**WHAT YOU ARE ASKED TO DO**
Transcribe, word for word, every line from the one containing "720x404 pixels. At" through the final line of the records, and omit the pictures.
START TASK INPUTS
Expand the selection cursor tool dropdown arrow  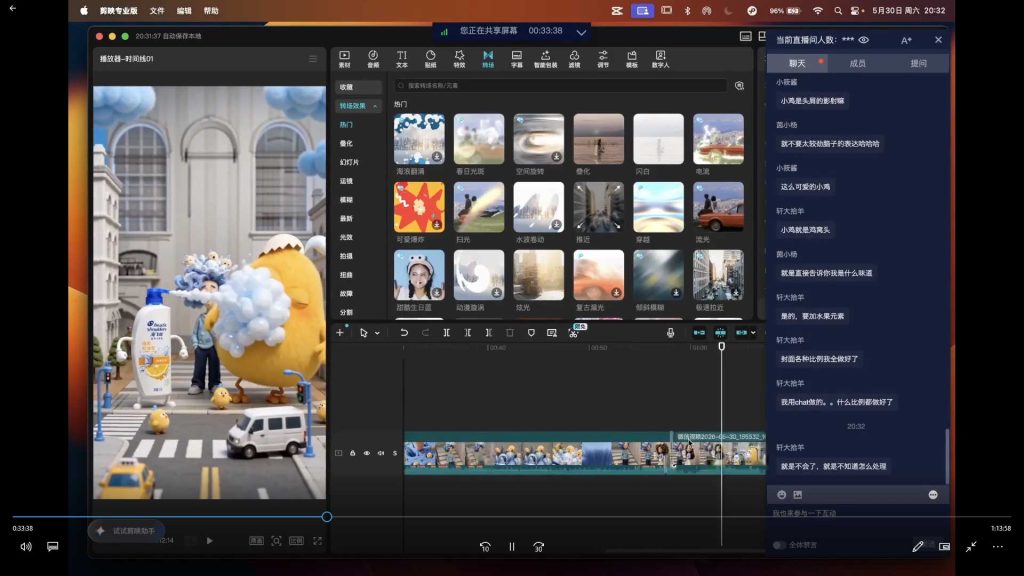tap(377, 333)
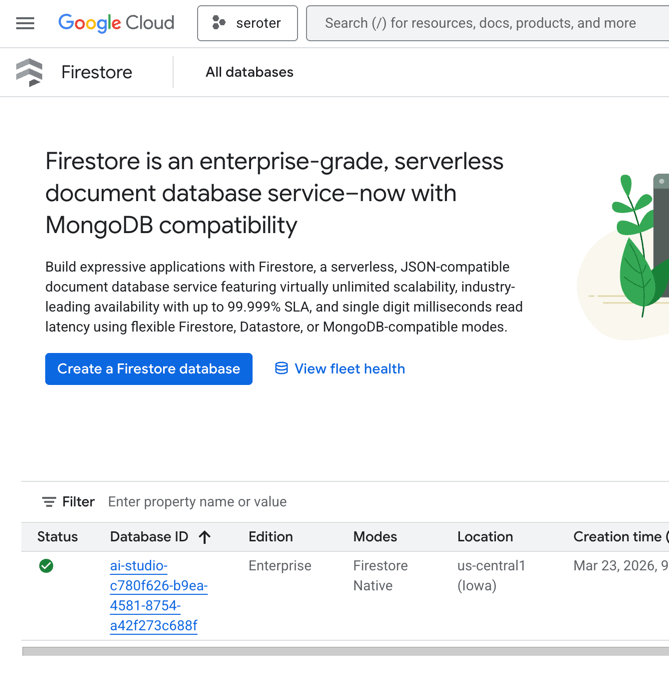Open the hamburger navigation menu

[25, 23]
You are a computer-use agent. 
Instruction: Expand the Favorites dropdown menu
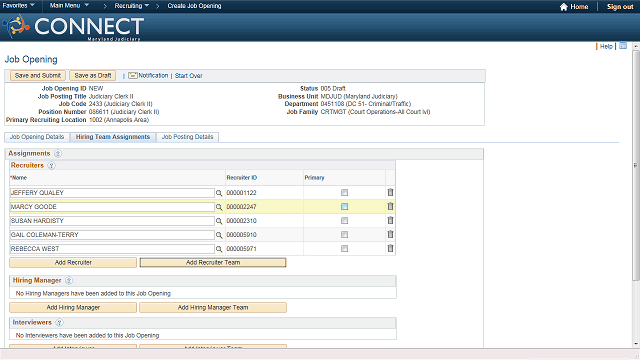(18, 6)
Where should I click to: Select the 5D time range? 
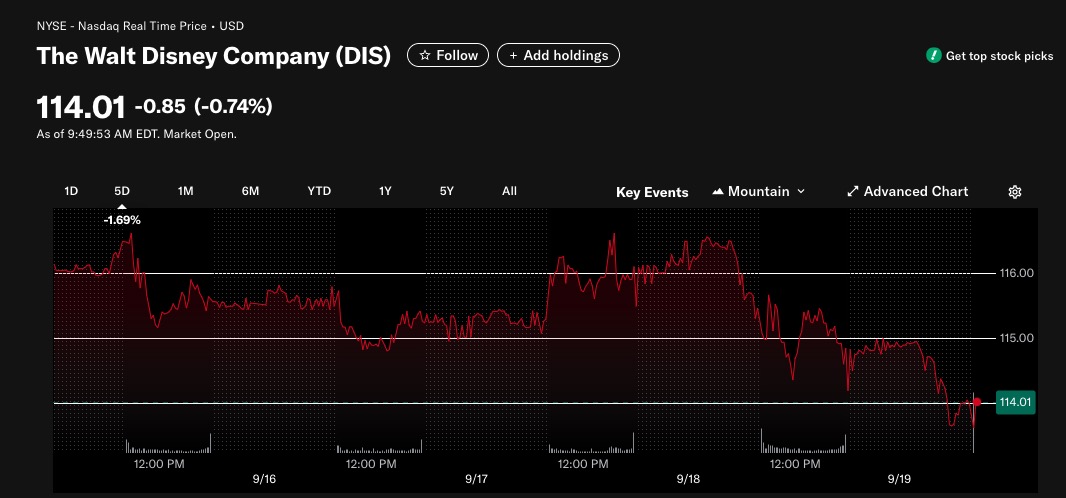click(x=122, y=191)
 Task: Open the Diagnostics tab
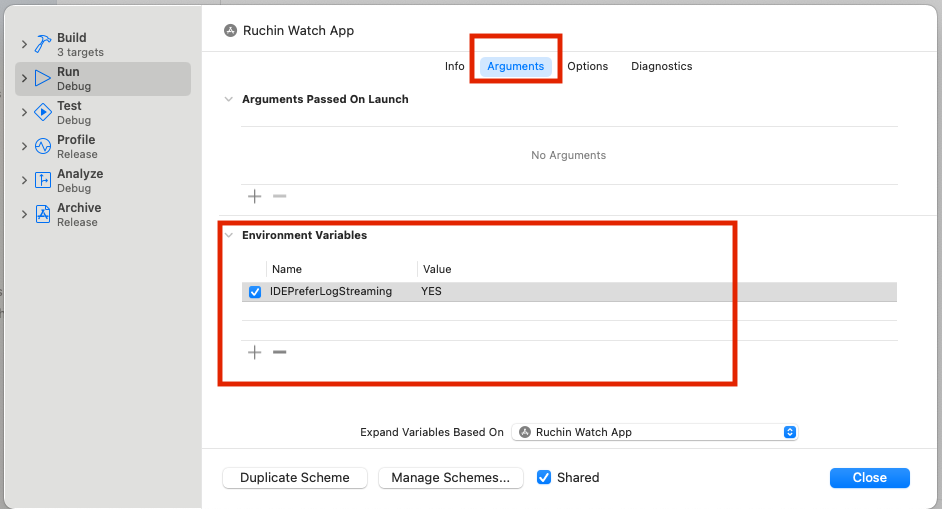[x=661, y=66]
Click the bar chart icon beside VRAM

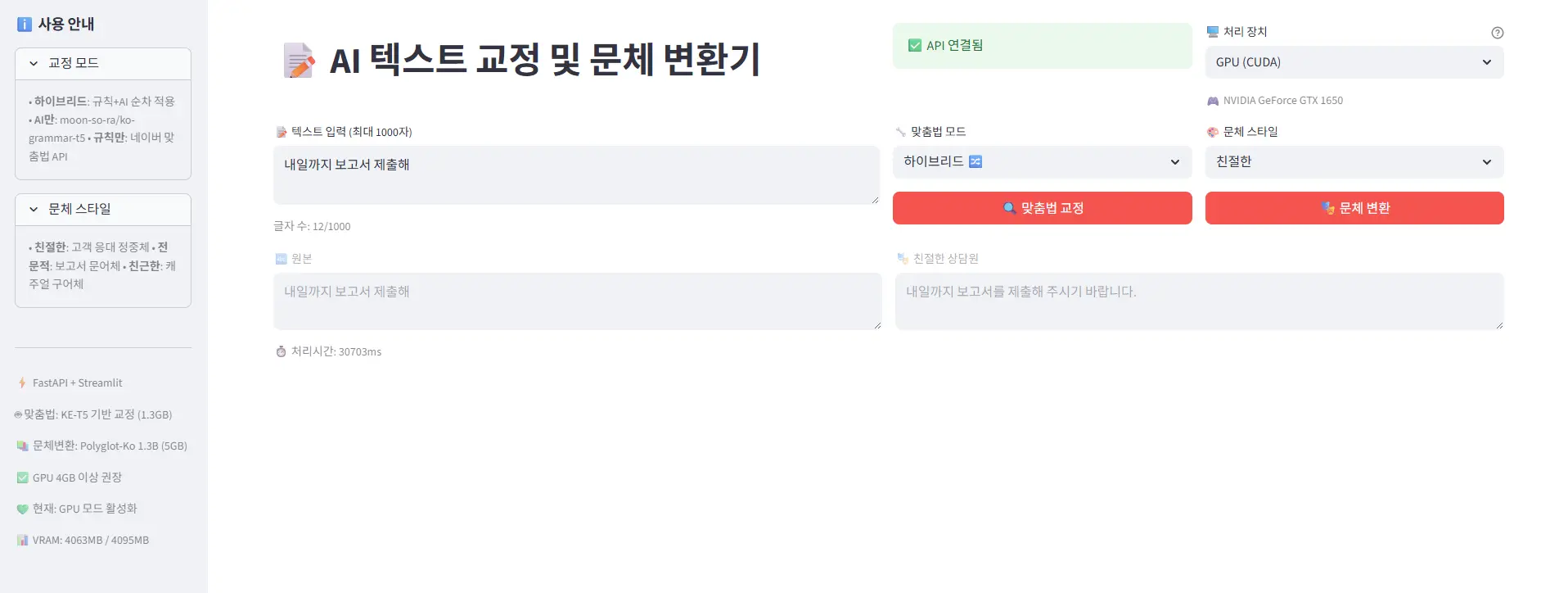(x=22, y=541)
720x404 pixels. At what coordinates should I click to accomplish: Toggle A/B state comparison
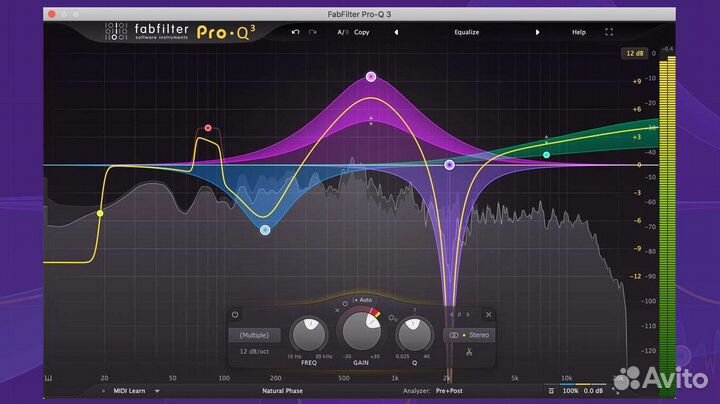pyautogui.click(x=342, y=32)

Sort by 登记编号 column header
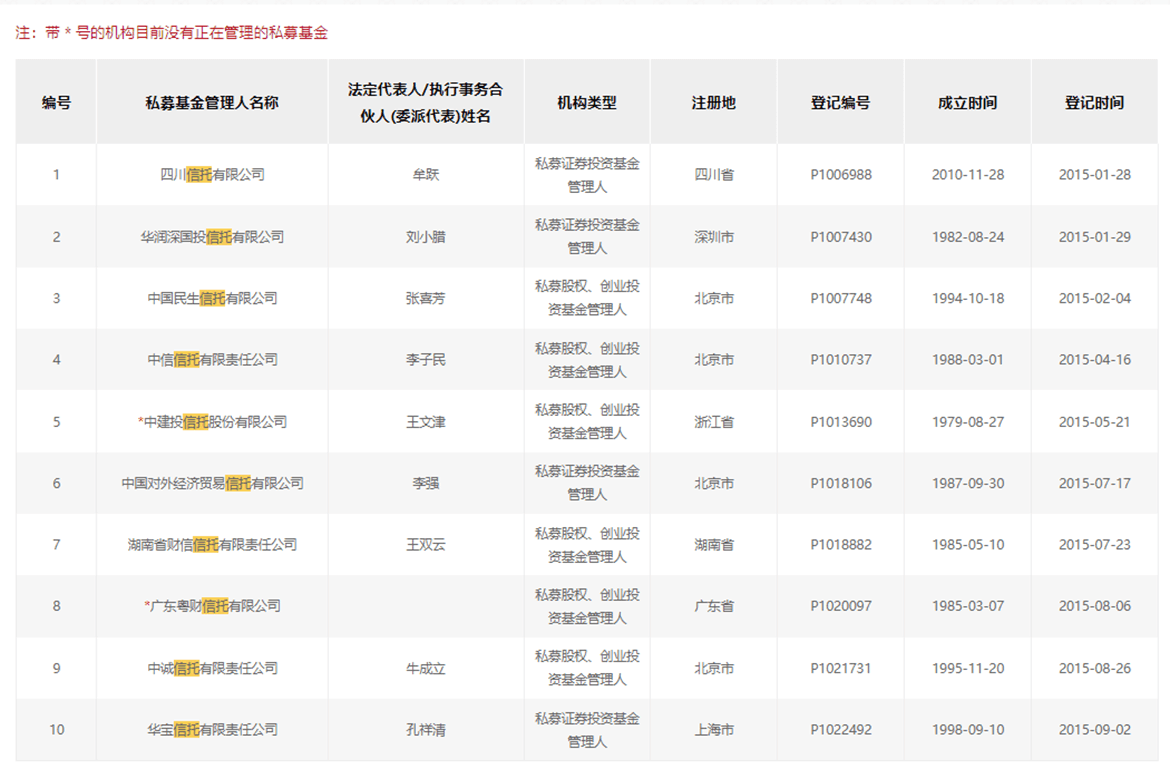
END TASK INPUTS
**TASK ANSWER**
720x404 pixels. At what coordinates should I click to accomplish: Toggle A/B state comparison
pyautogui.click(x=342, y=32)

Sort by 登记编号 column header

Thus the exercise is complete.